On Sun, 22 Mar 2020 15:11:23 +0100
"Haelwenn (lanodan) Monnier" wrote:
> I think it might be better to fix bugzilla to be able to send multiple
> attachments at once. AWS S3 might be okay for the long term but I've often
> seen paste services being used and most of them expire in a week/month, so
> you can easily loose the content before it can be read or fixed and
> absolutely no hope to have it be readable if it's an old bug that might have
> appeared again.
Part of my objections to using Bugzilla for this is due to the
attachments frequently being unuseful.
Not that *all* of them are useless, but due to the pattern of
automation, no sentience evaluates if a given log is useful or not, so
there are usually many more to wade through that don't help.

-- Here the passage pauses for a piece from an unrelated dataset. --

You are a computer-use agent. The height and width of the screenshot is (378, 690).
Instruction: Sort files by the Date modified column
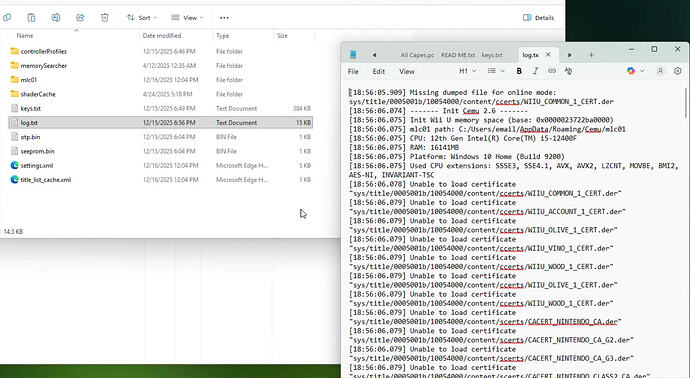[162, 36]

Add to this the whole "bugzilla limits attachment sizes", and the
workaround being "upload compressed versions which are harder to read",
this creates a lot of attachments that can't even be read directly in
your browser (even though they're just text, the size demands
decompression first).
And due to the sizes involved, I worry about the burden it places on
the database to perform this at scale.
IMO, Databases are just not the tool to use for binary data storage. (
Though I suspect perhaps bugzilla has an out-of-database binary file
storage thing? idk ).
It feels like that mistake people make when they commit large binary
assets into git, where they really want something out-of-band more
optimized for it.
And like git, once its submitted, there's no "delete" as far as I know,
... which, given the ratio of useful data vs the size, seems silly.
So the net result is a lot of downsides due to silly limitations in the
choice of platform.
I don't want to discourage automated testing, but I do want to champion
a better platform to store this data (and more importantly, aggregate
this data).
Just so its clear, my dream is a system like CPAN Testers, where
anybody can submit results regardless of who they are, with no quality
requirements on the data submissions, ... without necessitating that
each and every failure be communicated to a bug report.
That way, the 3rd party platform collects information that indicates
where a bug *could* be, and once an actual bug is found in this
information set, the bug is opened, citing the relevant details.